## Prompt
In the records below, find the line that contains "At what coordinates" and repeat it, along with each line after it, exactly as written.
══ Material shown
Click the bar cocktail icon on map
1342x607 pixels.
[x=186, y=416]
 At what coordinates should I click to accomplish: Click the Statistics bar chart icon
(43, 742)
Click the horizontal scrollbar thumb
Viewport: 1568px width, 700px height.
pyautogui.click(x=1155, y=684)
════
## Task response
 At what coordinates should I click to accomplish: Click the Statistics bar chart icon
(43, 742)
Click the horizontal scrollbar thumb
Viewport: 1568px width, 700px height.
pyautogui.click(x=1155, y=684)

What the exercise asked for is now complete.